What needs to be done:
Reproduce every entry exactly as written.

[[ Data to process open ]]

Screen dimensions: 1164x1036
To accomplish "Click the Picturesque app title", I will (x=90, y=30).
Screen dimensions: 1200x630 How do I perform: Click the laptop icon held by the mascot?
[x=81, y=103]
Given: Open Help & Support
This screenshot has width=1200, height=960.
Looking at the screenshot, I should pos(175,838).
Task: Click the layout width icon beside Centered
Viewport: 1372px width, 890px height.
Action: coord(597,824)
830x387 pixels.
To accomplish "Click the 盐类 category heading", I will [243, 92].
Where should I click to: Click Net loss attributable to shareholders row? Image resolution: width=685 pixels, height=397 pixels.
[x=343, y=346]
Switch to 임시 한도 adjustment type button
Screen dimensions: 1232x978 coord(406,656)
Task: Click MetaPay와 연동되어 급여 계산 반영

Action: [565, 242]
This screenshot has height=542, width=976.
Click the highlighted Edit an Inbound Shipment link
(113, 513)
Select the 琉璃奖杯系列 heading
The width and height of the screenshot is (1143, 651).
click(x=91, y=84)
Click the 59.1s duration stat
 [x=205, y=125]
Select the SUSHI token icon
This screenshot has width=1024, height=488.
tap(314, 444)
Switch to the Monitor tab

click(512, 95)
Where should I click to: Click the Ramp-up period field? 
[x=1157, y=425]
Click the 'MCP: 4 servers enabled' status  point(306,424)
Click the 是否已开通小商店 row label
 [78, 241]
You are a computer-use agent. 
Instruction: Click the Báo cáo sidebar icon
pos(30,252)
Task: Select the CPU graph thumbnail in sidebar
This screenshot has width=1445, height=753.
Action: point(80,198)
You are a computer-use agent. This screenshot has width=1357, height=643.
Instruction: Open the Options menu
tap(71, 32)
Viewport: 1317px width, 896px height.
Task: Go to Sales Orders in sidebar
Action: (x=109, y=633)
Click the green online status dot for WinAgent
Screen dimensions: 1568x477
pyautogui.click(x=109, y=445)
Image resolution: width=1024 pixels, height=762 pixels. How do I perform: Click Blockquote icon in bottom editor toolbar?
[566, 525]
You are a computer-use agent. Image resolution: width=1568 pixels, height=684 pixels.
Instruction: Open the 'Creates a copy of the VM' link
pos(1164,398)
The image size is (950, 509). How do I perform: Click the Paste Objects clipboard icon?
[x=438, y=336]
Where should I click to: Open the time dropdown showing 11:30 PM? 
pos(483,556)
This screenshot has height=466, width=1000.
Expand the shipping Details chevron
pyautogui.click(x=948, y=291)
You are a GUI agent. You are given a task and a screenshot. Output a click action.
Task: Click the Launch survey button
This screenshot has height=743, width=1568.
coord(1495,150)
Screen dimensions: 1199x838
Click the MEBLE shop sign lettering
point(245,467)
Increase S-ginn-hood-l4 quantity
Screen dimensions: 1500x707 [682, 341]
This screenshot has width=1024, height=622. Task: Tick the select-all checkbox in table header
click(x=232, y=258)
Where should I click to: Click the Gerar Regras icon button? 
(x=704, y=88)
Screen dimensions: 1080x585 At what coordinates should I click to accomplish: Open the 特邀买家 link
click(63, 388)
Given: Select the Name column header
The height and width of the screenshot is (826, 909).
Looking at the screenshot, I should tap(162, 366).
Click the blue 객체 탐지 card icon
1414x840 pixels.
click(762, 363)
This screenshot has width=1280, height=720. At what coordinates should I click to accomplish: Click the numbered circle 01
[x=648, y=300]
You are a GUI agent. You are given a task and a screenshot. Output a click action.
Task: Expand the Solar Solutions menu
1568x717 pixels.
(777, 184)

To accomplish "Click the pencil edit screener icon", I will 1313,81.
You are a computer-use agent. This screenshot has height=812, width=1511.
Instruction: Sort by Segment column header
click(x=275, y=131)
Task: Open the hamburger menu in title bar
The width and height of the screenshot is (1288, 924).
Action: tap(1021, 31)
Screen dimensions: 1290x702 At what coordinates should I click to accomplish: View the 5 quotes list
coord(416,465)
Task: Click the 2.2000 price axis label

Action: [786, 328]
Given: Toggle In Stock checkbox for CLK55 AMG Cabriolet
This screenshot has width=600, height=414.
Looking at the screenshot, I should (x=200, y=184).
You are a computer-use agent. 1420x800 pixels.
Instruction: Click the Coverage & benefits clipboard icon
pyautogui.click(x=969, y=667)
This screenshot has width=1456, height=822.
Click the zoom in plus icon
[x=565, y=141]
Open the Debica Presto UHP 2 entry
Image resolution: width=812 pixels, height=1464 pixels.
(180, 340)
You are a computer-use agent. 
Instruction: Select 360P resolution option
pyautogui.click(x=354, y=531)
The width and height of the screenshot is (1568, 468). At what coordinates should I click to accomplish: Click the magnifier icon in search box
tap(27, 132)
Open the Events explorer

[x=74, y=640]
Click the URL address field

[[ Data to process closed ]]

Reply:
Screen dimensions: 1164x1036
To accomplish "Click the Picturesque app title", I will (x=90, y=30).
Screen dimensions: 1200x630 How do I perform: Click the laptop icon held by the mascot?
[x=81, y=103]
Given: Open Help & Support
This screenshot has width=1200, height=960.
Looking at the screenshot, I should pos(175,838).
Task: Click the layout width icon beside Centered
Viewport: 1372px width, 890px height.
Action: coord(597,824)
830x387 pixels.
To accomplish "Click the 盐类 category heading", I will [243, 92].
Where should I click to: Click Net loss attributable to shareholders row? Image resolution: width=685 pixels, height=397 pixels.
[x=343, y=346]
Switch to 임시 한도 adjustment type button
Screen dimensions: 1232x978 coord(406,656)
Task: Click MetaPay와 연동되어 급여 계산 반영

Action: [565, 242]
This screenshot has height=542, width=976.
Click the highlighted Edit an Inbound Shipment link
(113, 513)
Select the 琉璃奖杯系列 heading
The width and height of the screenshot is (1143, 651).
click(x=91, y=84)
Click the 59.1s duration stat
 [x=205, y=125]
Select the SUSHI token icon
This screenshot has width=1024, height=488.
tap(314, 444)
Switch to the Monitor tab

click(512, 95)
Where should I click to: Click the Ramp-up period field? 
[x=1157, y=425]
Click the 'MCP: 4 servers enabled' status  point(306,424)
Click the 是否已开通小商店 row label
 [78, 241]
You are a computer-use agent. 
Instruction: Click the Báo cáo sidebar icon
pos(30,252)
Task: Select the CPU graph thumbnail in sidebar
This screenshot has width=1445, height=753.
Action: point(80,198)
You are a computer-use agent. This screenshot has width=1357, height=643.
Instruction: Open the Options menu
tap(71, 32)
Viewport: 1317px width, 896px height.
Task: Go to Sales Orders in sidebar
Action: (x=109, y=633)
Click the green online status dot for WinAgent
Screen dimensions: 1568x477
pyautogui.click(x=109, y=445)
Image resolution: width=1024 pixels, height=762 pixels. How do I perform: Click Blockquote icon in bottom editor toolbar?
[566, 525]
You are a computer-use agent. Image resolution: width=1568 pixels, height=684 pixels.
Instruction: Open the 'Creates a copy of the VM' link
pos(1164,398)
The image size is (950, 509). How do I perform: Click the Paste Objects clipboard icon?
[x=438, y=336]
Where should I click to: Open the time dropdown showing 11:30 PM? 
pos(483,556)
This screenshot has height=466, width=1000.
Expand the shipping Details chevron
pyautogui.click(x=948, y=291)
You are a GUI agent. You are given a task and a screenshot. Output a click action.
Task: Click the Launch survey button
This screenshot has height=743, width=1568.
coord(1495,150)
Screen dimensions: 1199x838
Click the MEBLE shop sign lettering
point(245,467)
Increase S-ginn-hood-l4 quantity
Screen dimensions: 1500x707 [682, 341]
This screenshot has width=1024, height=622. Task: Tick the select-all checkbox in table header
click(x=232, y=258)
Where should I click to: Click the Gerar Regras icon button? 
(x=704, y=88)
Screen dimensions: 1080x585 At what coordinates should I click to accomplish: Open the 特邀买家 link
click(63, 388)
Given: Select the Name column header
The height and width of the screenshot is (826, 909).
Looking at the screenshot, I should tap(162, 366).
Click the blue 객체 탐지 card icon
1414x840 pixels.
click(762, 363)
This screenshot has width=1280, height=720. At what coordinates should I click to accomplish: Click the numbered circle 01
[x=648, y=300]
You are a GUI agent. You are given a task and a screenshot. Output a click action.
Task: Expand the Solar Solutions menu
1568x717 pixels.
(777, 184)

To accomplish "Click the pencil edit screener icon", I will 1313,81.
You are a computer-use agent. This screenshot has height=812, width=1511.
Instruction: Sort by Segment column header
click(x=275, y=131)
Task: Open the hamburger menu in title bar
The width and height of the screenshot is (1288, 924).
Action: tap(1021, 31)
Screen dimensions: 1290x702 At what coordinates should I click to accomplish: View the 5 quotes list
coord(416,465)
Task: Click the 2.2000 price axis label

Action: [786, 328]
Given: Toggle In Stock checkbox for CLK55 AMG Cabriolet
This screenshot has width=600, height=414.
Looking at the screenshot, I should (x=200, y=184).
You are a computer-use agent. 1420x800 pixels.
Instruction: Click the Coverage & benefits clipboard icon
pyautogui.click(x=969, y=667)
This screenshot has width=1456, height=822.
Click the zoom in plus icon
[x=565, y=141]
Open the Debica Presto UHP 2 entry
Image resolution: width=812 pixels, height=1464 pixels.
(180, 340)
You are a computer-use agent. 
Instruction: Select 360P resolution option
pyautogui.click(x=354, y=531)
The width and height of the screenshot is (1568, 468). At what coordinates should I click to accomplish: Click the magnifier icon in search box
tap(27, 132)
Open the Events explorer

[x=74, y=640]
Click the URL address field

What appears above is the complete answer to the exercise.